Trump, Facebook and the longer goodbye


AT FIRST BLUSH, it read like a corporate reaction to a dangerous force of nature, or a response to some other clear and present danger. On June 4, Facebook announced its extending of the suspension of former president Donald Trump’s social-media account until at least January 2023. 

In a blog post, Facebook said it will only reinstate the former president’s social media presence if “the risk to public safety has receded,” the kind of phrase you’d expect from FEMA officials in the aftermath of a hurricane. 

While we might expect Facebook’s decision to resonate widely in social and political circles, and even though the decision on Trump was part of a wider policy governing behavior of public figures, it’s hard not to believe that Trump’s comments fomenting the violence of the Jan. 6 Capitol insurrection wasn’t first among numerous reasons for Facebook’s decision. 

◊ ◊ ◊ 

We all know Trump’s been eager to return to the social mediasphere. After Trump’s comments on Jan. 6, the former president was blocked from Facebook, You Tube, Snapchat and – unkindest cut – Twitter, for exercising his vein-popping brand of social media. 

Before his bad behavior came to a head, Trump was a fixture of daily life on Twitter, his social megaphone of choice. Afterward, he endured his exile from social media gamely, for a while. CNN reported that Jared Kushner, Trump son-in-law, advised against Trump going to other conservative media platforms like Parler and Gab – a move that would have secured the former president an instant audience on a platform he didn’t have to build from scratch himself. 

The May launch of the From the Desk of Donald J. Trump blog page -- a project whose name managed to sounds avuncular and imperious at the same time -- indicated how far he was prepared to go to get back in the game. It had promise: His Trumpiness weighing in with his trademark pithy opinions and rhetorical indictments of those outside the church – all of it tailored to the 70-odd million people who voted for him in 2020. 

They pumped it up the best they could. Jason Miller, a longtime Trump adviser, tweeted about a Trump portal set to precede the actual social-media site: “President Trump’s website is a great resource to find his latest statements and highlights from his first term in office, but this is not a new social media platform. We’ll have additional information coming on that front in the very near future.”
 
THE COLLAPSE of the blog-page project on June 2 -- 29 days after it started -- points to how far he has to go to find a platform big enough to contain his ego. Facebook’s continued resistance to his reappearance on its platform indicates an understanding of both Trump’s increasing desperation, and its own willingness to push back on the historical entitlement of the presidential office. 

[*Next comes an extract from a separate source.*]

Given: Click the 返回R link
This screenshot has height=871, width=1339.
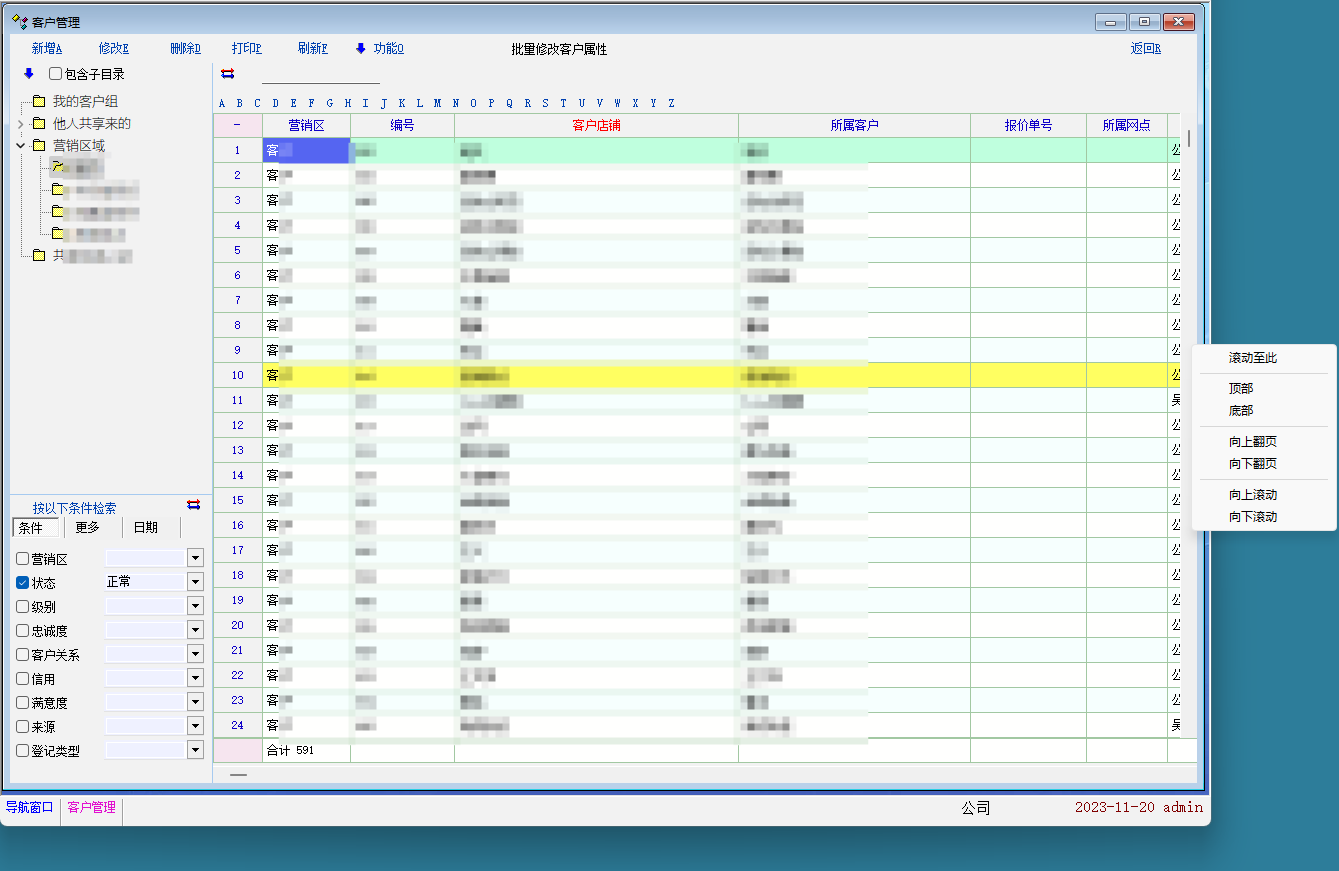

The threshold shouldn’t be hard to determine: Trump shouldn’t be allowed to get away with any more, or less, on Facebook than any other ordinary citizen. Full stop. The fact of his being the 45th president of the United States shouldn’t be the thumb-on-the-scale factor that mitigates on his behalf. Nor should any reflexive invocation of the First Amendment as a defense for shouting fire in a crowded theater (while bringing in the gasoline and matches). 

The American public didn’t tip its hand for Facebook on how to handle Trump in the future. In April, the nonpartisan Pew Research Center released a report that found an almost-even split between those who want Trump reinstated and those who don’t. 

◊ ◊ ◊ 

It’s a gut-check moment for the Facebook Oversight Board. With the June 4 decision, the independent 20-member panel created by Facebook has proven it has the courage to make a decision that rightly disregards the trappings of office and the mesmerizing power of celebrity. Now comes the board’s next challenge: sticking to its ethical guns as political pressure increases. Which it certainly will, the closer we get to the 2022 election. 

Facebook isn’t imposing a penalty on Trump that hasn’t been imposed by others. But Facebook’s footprint, and imprint, is bigger than the others. With almost 3.5 billion users around the world, Facebook isn’t so much a social network as it is a social utility, ubiquitous and inescapable. That fact elevates the need for vigilance of its users and what they create. 

That’s what makes the decision by the company’s oversight board so important, now and in the future. The board understands that Trump’s use of his status as a former president as a basis for social-media reinstatement shouldn’t in and of itself be enough to justify special favors. With democracy hanging in the balance, the board decided something that was obvious all along: The rhetoric in Donald Trump’s posts and public commentary deserved to be subject to the same scrutiny – and the same penalty for violation – as anyone else.